Netflix Continues Transphobic Comedy Special Trend with Ricky Gervais

Netflix

It appears that Netflix hasn’t taken feedback of the trans community to heart, following the release of Dave Chappelle’s comedy special last year, which was littered with transphobic jokes and rhetoric. The streaming giant reportedly paid comedian Ricky Gervais around $40 million for his new stand-up special, SuperNature, which hit Netflix on Tuesday.

The comedian wasted no time to fire gross and misinformed shots at the trans community, just four minutes in leaning on stereotypes that trans women want to rape cis women while trying to use public restrooms.

“I love the new women. They’re great, aren’t they? The new ones we’ve been seeing lately. The ones with beards and cocks. They’re as good as gold; I love them,” Gervais says.

He then imitates a conversation between a trans supporter and a cis woman:

“‘(Trans women) are ladies—Look at their pronouns! What about this person isn’t a lady?’ ‘Well, his penis.’ ‘Her penis, you fucking bigot!’ ‘What if he rapes me?’ ‘What if she rapes you, you fucking TERF whore?’”

Let’s be clear: This narrative is pervasive in anti-trans rhetoric, a perceived threat of trans folks just existing public. There is no baseline for this harmful notion; conservatives, transphobes, and TERFs just want to paint trans people as predators and frauds, sending messages the broader public about how they should perceive and respond to trans people they might encounter in their day-to-day.

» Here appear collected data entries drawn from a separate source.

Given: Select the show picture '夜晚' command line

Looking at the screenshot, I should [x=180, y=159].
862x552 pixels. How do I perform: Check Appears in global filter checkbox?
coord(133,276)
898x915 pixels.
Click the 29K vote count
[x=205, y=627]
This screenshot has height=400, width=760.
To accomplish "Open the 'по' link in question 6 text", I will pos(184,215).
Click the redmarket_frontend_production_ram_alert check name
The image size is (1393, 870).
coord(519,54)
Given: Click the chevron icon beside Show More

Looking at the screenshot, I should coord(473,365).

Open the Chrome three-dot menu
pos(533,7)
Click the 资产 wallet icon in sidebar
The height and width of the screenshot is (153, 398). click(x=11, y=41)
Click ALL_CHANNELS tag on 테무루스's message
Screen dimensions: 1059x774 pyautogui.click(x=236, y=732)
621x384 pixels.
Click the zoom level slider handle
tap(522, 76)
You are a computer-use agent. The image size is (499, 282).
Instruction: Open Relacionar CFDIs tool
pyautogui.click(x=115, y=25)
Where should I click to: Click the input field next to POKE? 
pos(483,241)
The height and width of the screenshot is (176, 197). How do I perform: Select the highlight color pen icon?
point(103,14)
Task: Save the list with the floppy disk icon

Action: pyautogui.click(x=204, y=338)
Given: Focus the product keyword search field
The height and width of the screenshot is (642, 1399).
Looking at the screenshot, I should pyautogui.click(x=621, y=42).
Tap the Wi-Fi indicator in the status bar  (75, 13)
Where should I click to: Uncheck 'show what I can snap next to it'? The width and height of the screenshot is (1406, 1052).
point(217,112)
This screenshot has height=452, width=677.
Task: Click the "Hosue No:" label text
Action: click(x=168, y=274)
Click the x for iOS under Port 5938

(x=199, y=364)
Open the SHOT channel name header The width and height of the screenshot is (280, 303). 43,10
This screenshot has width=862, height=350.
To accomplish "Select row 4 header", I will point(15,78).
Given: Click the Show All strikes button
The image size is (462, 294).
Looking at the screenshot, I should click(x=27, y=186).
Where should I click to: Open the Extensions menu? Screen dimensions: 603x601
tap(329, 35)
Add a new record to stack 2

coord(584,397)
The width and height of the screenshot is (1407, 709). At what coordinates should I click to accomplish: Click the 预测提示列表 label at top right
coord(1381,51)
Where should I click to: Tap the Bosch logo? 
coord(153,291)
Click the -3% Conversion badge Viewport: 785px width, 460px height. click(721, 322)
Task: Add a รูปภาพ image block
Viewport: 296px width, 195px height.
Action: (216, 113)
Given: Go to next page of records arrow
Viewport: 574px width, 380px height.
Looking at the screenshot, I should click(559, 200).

In reality, trans people simply want to use the bathroom and move on like anyone else.

Gervais also says later in the routine that the “worst thing” you can say today is “Women don’t have penises.”

“Now, no one saw that coming. You won’t find a 10-year-old tweet of someone saying, ‘Women don’t have penises.’ You know why? We didn’t think we fucking had to!”

The special ended in a similar manner to Chappelle’s comedy special from 2021, shifting the mood in an attempt to show the comics, in fact, are friends to trans people. After making jabs at the expense of trans people throughout his set, even calling himself “Team TERF” and stating “gender is a fact,” Chappelle tells a story about trans comic Daphne Dorman, whom he says helped to open his eyes about her experience, before her death by suicide the following month. Many viewers saw this ending as retribution for the transphobic jokes throughout the special.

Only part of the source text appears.